When redesigning an existing site, it is tempting to focus on the visual styling alone. Expressions like 're-wallpapering' and 're-skinning' are often used to actually request this type of shallow re-styling: the hope being that a new 'look' will solve every existing problem. It will not. More often than not, this type of thinking caused the problems in the first place.
Online, defining a meaningful brand personality requires a blend of visual, verbal and crucially, interactive attributes. Trying to do the job with only visual tools will give your site a new coat of paint, but the cracks will still be there underneath.
'Re-skinning' is akin to taking a car that drives badly, giving it a good-looking new body, and expecting it to be a great success. It will look good in the showroom, but as soon as the first driving critic tries it, it's back to square one. And if some people do buy it, tempted by the looks alone, their disappointment in the long term may damage the manufacturers brand irrevocably.
Instead, the focus of the creative element of a redesign programme should be on creating a deeper brand personality that engages your customers on all levels, not just looks.
We are ignoring other branding assets like sound here as they are not a prevalent part of online brand personality. Most people dislike sound on websites, although its value in branding generally should not be underestimated. And there are instances, particularly in sites targeting children (or where music is part of the offer) where it can be an effective part of the brand personality online.
At a visual level, we need to define a visual language: a set of visual elements (from colours to photography) that act as the vocabulary; and a set of rules (the grammar), that define how they should be used together. This combination of elements and composition is unique to your organisation and should present it in a distinctive and consistent manner.
A well-defined visual language should deliver both consistency and flexibility, allowing differing areas of your site to be treated in differing ways, all within a unifying theme. This language should extend out to other supporting materials that do not have an interactive dimension, like downloadable documents and presentations and those that are at least partially interactive, like email newsletters.
Where a strong brand exists, the online visual language will be an extension of it, fitting into an overall brand personality applied across all marketing and communication channels. Extending the visual language in this instance needs care and attention as few brands, even today, are created with enough sensitivity towards online communications.
Where the parent brand is weak, the online visual language can play a major part in redefining or strengthening it. Regularly, in our experience, defining the online brand language plays a major part in re-invigorating a parent brand. In fact the exercise often expands out to encompass a programme of work to update the higher-level brand. This sideways expansion may not be the perfect way to refresh a brand, but it is often easier to accomplish than a top-down process, and in organisations that are online-focused it may be an appropriate and successful process to follow.

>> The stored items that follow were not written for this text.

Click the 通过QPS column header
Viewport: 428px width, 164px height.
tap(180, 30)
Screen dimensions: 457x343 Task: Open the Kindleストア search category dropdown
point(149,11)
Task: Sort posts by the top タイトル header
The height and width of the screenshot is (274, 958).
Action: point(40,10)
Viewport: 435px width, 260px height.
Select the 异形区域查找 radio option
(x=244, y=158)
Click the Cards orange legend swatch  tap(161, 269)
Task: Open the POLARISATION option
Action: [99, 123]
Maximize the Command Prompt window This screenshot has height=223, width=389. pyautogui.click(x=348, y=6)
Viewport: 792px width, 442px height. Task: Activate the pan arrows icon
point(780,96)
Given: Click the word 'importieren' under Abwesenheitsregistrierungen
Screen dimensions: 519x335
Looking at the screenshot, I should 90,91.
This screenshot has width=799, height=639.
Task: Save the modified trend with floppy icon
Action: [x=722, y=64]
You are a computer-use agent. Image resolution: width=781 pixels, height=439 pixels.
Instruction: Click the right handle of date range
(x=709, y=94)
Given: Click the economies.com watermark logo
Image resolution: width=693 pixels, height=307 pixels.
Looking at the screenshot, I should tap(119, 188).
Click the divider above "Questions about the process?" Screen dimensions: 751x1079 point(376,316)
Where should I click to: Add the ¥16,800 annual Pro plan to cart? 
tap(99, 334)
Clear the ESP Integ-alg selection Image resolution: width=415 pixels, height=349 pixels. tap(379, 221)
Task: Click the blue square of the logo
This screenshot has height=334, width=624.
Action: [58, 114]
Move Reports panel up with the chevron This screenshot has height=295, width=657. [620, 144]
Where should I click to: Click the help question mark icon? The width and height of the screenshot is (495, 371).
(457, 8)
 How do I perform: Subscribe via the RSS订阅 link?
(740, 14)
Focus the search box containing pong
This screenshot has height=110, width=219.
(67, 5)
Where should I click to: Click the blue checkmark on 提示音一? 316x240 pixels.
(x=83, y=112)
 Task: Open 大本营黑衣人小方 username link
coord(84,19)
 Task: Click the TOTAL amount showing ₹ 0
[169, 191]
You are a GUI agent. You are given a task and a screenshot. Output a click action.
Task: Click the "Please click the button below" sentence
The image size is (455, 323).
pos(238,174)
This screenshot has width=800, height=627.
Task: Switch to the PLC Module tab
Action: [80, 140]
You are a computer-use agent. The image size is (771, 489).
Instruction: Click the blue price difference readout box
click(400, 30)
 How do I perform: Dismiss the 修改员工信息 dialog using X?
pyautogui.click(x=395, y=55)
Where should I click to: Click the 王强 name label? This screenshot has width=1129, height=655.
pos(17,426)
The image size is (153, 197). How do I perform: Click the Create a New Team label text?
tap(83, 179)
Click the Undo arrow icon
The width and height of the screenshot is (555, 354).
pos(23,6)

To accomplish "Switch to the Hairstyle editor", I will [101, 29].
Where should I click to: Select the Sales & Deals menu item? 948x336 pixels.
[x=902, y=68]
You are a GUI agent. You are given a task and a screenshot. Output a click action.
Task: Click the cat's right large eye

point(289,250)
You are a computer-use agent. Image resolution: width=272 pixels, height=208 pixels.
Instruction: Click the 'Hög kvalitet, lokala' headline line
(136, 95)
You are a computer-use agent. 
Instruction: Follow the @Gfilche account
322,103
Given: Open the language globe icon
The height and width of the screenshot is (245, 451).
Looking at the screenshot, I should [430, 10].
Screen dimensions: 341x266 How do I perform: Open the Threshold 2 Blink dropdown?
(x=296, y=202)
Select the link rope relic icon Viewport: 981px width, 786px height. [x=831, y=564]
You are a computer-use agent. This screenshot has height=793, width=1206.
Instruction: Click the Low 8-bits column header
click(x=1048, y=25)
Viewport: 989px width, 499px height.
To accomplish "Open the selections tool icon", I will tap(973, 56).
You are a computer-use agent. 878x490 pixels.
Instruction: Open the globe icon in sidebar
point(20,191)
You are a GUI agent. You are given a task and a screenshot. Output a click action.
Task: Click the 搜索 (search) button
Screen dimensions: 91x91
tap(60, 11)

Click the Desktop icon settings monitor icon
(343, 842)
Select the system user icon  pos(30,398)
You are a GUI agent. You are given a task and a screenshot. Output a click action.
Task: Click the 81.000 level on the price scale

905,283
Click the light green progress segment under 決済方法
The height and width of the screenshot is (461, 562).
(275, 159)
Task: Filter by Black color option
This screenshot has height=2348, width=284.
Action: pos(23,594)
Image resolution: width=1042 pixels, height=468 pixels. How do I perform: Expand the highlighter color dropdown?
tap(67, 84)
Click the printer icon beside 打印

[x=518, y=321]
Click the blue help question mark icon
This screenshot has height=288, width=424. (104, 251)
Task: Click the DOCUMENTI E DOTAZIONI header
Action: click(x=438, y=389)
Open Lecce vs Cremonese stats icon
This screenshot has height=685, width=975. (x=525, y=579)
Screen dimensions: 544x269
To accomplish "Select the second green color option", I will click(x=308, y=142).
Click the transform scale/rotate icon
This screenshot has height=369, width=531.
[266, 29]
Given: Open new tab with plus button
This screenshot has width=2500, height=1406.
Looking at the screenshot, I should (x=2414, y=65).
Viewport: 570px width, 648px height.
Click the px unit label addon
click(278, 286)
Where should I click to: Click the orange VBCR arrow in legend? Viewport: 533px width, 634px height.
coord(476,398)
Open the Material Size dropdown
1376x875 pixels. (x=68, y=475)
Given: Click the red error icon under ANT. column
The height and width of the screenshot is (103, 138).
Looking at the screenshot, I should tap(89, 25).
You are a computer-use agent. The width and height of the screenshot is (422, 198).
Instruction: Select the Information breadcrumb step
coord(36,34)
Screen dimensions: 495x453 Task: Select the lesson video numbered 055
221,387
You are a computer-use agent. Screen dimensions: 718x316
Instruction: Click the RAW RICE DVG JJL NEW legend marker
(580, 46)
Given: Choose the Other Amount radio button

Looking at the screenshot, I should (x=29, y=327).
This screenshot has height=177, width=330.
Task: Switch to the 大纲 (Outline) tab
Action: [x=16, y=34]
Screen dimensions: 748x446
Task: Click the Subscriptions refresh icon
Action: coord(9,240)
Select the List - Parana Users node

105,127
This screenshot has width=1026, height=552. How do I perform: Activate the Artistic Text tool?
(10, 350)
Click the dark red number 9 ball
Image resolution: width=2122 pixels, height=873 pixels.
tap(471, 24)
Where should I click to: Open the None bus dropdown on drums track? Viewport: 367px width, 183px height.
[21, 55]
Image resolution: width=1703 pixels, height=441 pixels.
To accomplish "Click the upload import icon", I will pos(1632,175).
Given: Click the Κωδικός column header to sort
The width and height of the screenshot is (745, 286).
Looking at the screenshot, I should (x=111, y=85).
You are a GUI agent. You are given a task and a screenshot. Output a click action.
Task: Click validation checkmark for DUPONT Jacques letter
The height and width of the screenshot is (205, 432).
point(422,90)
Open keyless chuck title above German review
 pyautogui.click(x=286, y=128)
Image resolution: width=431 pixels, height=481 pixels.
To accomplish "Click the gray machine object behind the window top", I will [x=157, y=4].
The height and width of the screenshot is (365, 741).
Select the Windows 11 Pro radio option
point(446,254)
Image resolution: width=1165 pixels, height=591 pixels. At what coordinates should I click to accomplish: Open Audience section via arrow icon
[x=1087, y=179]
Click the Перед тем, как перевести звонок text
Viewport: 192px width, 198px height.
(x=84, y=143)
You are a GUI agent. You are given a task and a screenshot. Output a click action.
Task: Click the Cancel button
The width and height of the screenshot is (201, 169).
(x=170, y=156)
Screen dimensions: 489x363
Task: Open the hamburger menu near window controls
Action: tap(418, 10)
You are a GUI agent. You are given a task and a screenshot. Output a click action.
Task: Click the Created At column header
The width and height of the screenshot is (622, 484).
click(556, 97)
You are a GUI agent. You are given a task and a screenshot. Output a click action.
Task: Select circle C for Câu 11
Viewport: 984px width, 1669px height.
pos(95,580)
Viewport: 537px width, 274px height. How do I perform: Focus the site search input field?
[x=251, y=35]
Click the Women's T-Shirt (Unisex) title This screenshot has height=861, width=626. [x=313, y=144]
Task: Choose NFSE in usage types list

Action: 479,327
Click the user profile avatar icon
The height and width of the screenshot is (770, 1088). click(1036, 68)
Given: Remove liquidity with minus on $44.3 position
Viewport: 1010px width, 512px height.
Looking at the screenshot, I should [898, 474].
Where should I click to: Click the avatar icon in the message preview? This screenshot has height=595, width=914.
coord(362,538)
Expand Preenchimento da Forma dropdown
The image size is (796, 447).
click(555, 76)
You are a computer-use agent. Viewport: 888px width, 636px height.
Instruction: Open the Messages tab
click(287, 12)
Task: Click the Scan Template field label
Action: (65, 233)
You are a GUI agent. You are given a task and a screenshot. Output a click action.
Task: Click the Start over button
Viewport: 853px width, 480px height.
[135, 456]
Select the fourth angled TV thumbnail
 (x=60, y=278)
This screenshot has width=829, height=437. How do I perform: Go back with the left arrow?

Alongside the visual language, an online brand is defined by how your customers will interact with it. If a site looks great but is hard to use, it will not have a positive effect on your customers.
In fact online, the interaction model (the way people use your site) is at least as important as the visual language. This makes information architecture, the process of defining the organisation of content and services, a crucial factor in defining brand personality. A well-thought out interaction model will make an enormous contribution to how well a brand is perceived, let alone how successful the site is commercially.
In a redesign context, time needs to be invested in assessing where the strengths and weaknesses are in the existing design scheme before moving on to define a new one. Assuming that has been done, shaping the information architecture of the new site may resolve many of the problems without a new visual language.
However, combine a powerful visual language and an intelligent approach to interaction and your new site will have a brand personality that is capable of engaging customers and ensuring that they maintain a long-term relationship with your organisation.